Han querido empezar la casa por el tejado: pretendían independizarse de España cuando su chapucismo español les incapacitaba para ello. Todo estaba atado y bien atado en estos tipos: por ser españoles (por ser, de hecho, los últimos españoles de los que pueblan la Historia de España) no podían culminar con éxito su empresa. En ningún momento han parecido revolucionarios franceses, sino personajes de Las autonosuyas de Vizcaíno Casas o, mejor, del dibujante Ibáñez: Pep Gotera y Otili (chapuzas a domicili).

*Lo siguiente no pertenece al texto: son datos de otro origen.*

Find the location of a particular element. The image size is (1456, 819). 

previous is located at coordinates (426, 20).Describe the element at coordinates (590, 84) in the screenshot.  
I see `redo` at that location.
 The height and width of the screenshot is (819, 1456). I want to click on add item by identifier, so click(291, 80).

Reírse de ellos es ya como reírse del tonto del pueblo. Acabo de hacerlo y me siento fatal (un poco). Las risas se me quitaron con el tuit de aquella madre independentista en la última cacerolada al Rey. El tuit, que fue en catalán –quizá el más escalofriante de todo el procés–, lo doy en la traducción de Cristian Campos: “Mi hijo se ha puesto a llorar durante la cacerolada porque se pensaba que nos podrían meter en la prisión por hacerla. Qué mierda de país nos está quedando cuando un niño de siete años tiene miedo de que encierren a sus padres por aporrear una cacerola”.
Es deprimente. Por lo que tiene de sintomático acerca de lo que se cuece en esas cabecitas... Están destruyendo a sus hijos y no lo saben. Insisto (esto es lo sustancial): no lo saben. ¡En qué situación tan embarazosa se han metido y nos han metido! ¡Y de un modo tan absolutamente innecesario! ¡Qué desolador cuando tantos se van por el desagüe así! ¿Qué vamos a hacer con ellos?
Lo peor es el insulto que se deduce del comportamiento de los independentistas en estos meses; el insulto hacia nosotros, el resto de los españoles (incluidos los catalanes no independentistas). El desprecio con el que han tratado al Estado español y la impunidad con la que se creían estar actuando son el reflejo de lo muy superiores que se sentían; es decir, de lo muy inferiores que nos veían. No nos tenían ningún respeto. A algunos nos ha costado creerlo, pero lo de la xenofobia y el supremacismo era verdad. Lo repugnante de sus lágrimas de ahora es que son sinceras.